◆ **WORK REQUEST**
From the data that follows, copy every line with the string "computer".

◆ **DATA UNDER STUDY**

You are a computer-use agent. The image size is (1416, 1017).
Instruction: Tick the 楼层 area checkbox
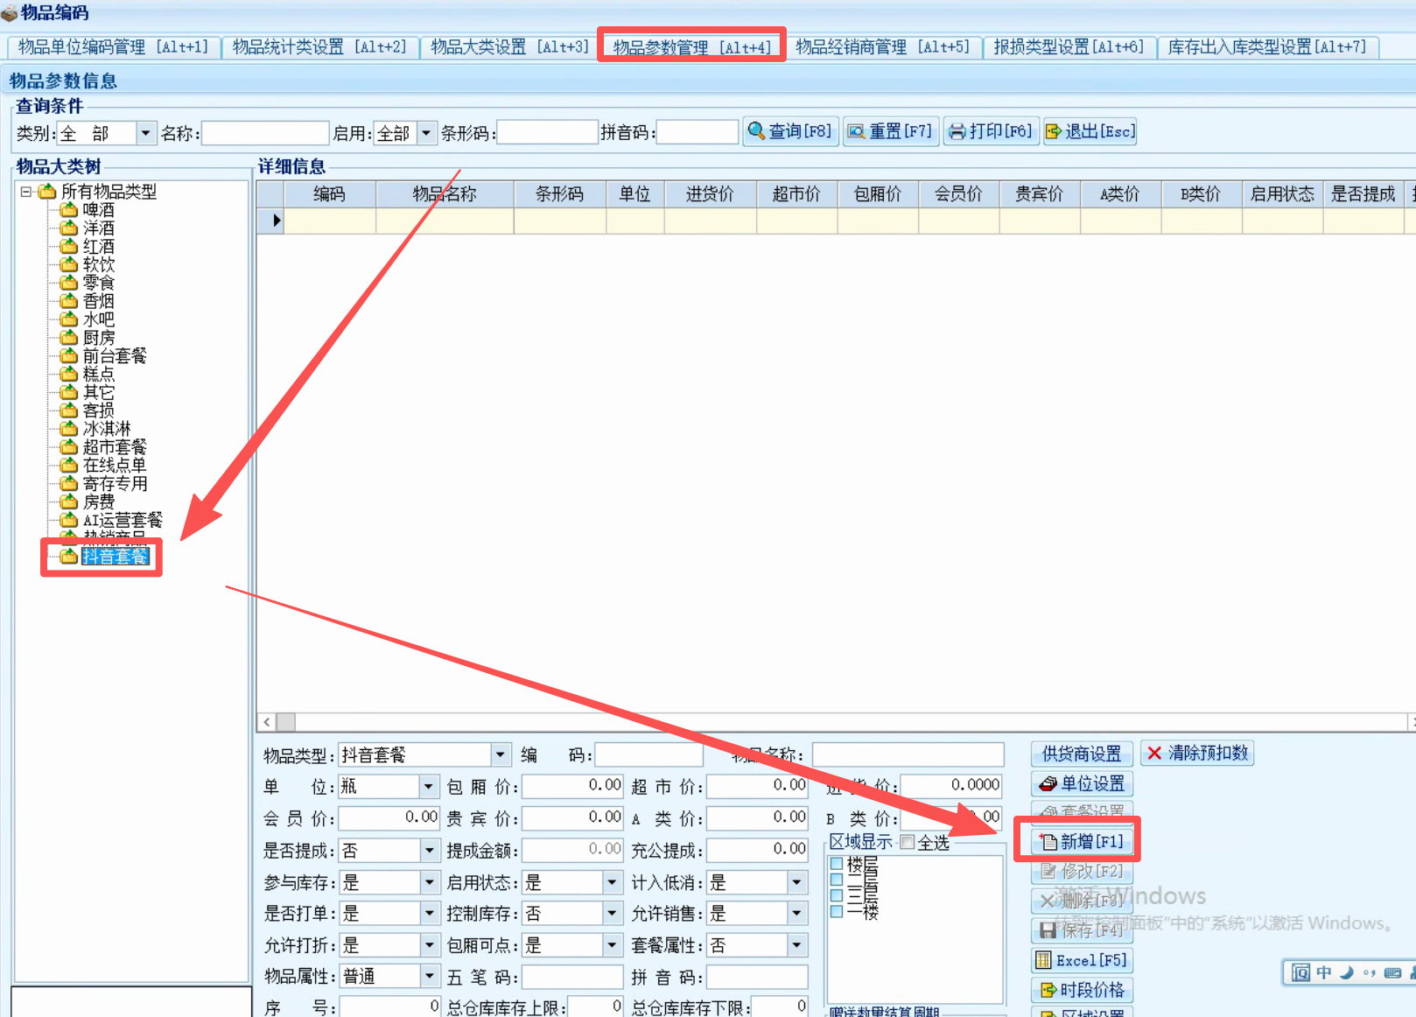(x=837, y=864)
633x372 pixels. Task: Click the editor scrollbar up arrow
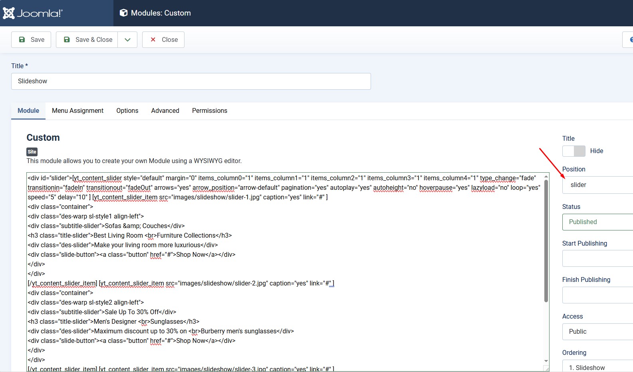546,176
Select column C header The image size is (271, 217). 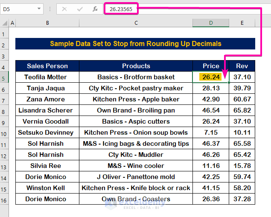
==
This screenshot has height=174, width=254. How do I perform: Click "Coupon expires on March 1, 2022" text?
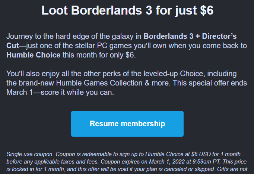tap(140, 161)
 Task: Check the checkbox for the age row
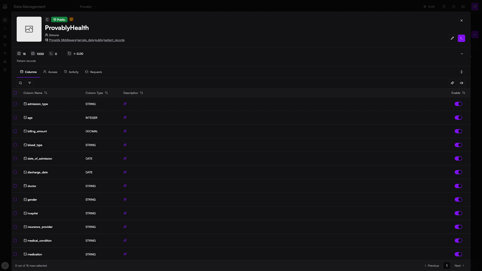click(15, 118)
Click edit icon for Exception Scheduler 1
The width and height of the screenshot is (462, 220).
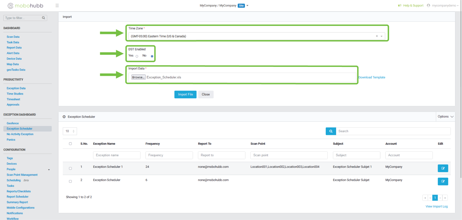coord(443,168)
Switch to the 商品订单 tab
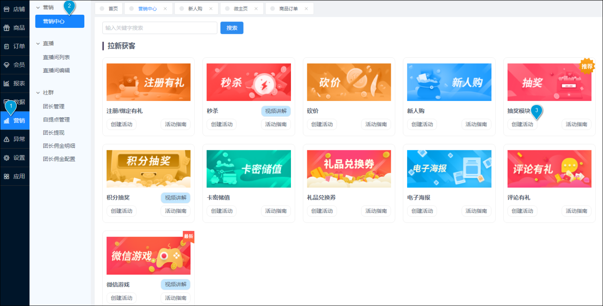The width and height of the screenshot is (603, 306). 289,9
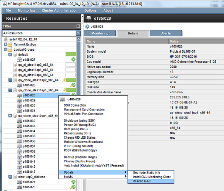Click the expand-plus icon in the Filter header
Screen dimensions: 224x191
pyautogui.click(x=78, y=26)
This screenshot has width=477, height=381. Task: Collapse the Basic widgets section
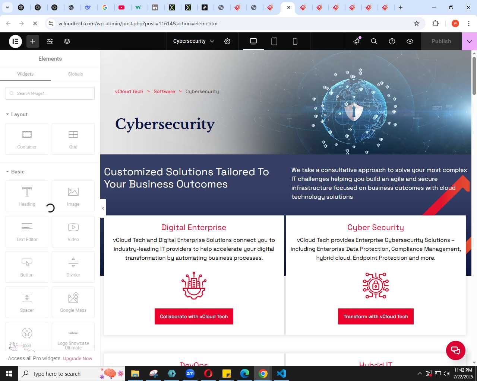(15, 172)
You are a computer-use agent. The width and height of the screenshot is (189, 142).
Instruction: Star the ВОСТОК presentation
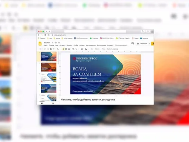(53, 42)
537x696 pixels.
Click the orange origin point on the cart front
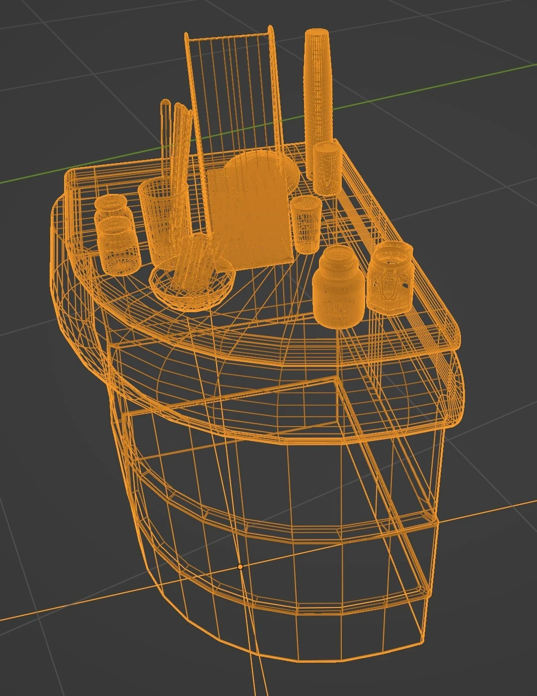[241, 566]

◆ **PROBLEM SOLUTION**
You are a computer-use agent. The image size is (1416, 1017).
You are a computer-use agent. The width and height of the screenshot is (189, 142).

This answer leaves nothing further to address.